The line containing "Task: Click the >0.98 power factor value" marks the end: write out exactly every line from the first line of the data below through that line, and only those.
Start of Block
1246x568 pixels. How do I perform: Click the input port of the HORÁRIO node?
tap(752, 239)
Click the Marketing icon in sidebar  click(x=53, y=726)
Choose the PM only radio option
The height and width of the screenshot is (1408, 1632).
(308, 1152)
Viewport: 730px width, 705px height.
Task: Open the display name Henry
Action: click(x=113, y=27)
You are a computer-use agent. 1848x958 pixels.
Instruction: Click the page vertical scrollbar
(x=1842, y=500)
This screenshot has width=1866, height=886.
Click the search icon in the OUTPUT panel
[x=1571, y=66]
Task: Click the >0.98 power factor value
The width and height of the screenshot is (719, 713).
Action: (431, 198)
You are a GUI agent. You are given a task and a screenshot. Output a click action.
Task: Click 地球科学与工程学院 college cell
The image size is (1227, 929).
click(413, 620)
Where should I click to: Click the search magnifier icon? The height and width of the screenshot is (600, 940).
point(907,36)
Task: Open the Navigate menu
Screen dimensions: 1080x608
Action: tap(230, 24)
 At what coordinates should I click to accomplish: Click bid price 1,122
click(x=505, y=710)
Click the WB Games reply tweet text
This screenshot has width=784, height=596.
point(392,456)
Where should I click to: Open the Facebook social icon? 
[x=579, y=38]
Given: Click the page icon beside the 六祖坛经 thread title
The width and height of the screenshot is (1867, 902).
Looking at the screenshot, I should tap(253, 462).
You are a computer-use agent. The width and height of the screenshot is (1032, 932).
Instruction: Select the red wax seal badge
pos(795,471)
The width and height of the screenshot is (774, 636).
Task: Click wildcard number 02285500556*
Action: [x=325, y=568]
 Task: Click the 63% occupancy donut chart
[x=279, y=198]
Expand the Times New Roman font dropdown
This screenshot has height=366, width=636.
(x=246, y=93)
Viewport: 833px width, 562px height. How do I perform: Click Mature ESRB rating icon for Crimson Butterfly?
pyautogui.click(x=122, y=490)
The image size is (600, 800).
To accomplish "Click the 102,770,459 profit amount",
End of Block
**Output for this exercise**
1246x568 pixels. How do I perform: Click the input port of the HORÁRIO node?
tap(752, 239)
Click the Marketing icon in sidebar  click(x=53, y=726)
Choose the PM only radio option
The height and width of the screenshot is (1408, 1632).
(308, 1152)
Viewport: 730px width, 705px height.
Task: Open the display name Henry
Action: click(x=113, y=27)
You are a computer-use agent. 1848x958 pixels.
Instruction: Click the page vertical scrollbar
(x=1842, y=500)
This screenshot has width=1866, height=886.
Click the search icon in the OUTPUT panel
[x=1571, y=66]
Task: Click the >0.98 power factor value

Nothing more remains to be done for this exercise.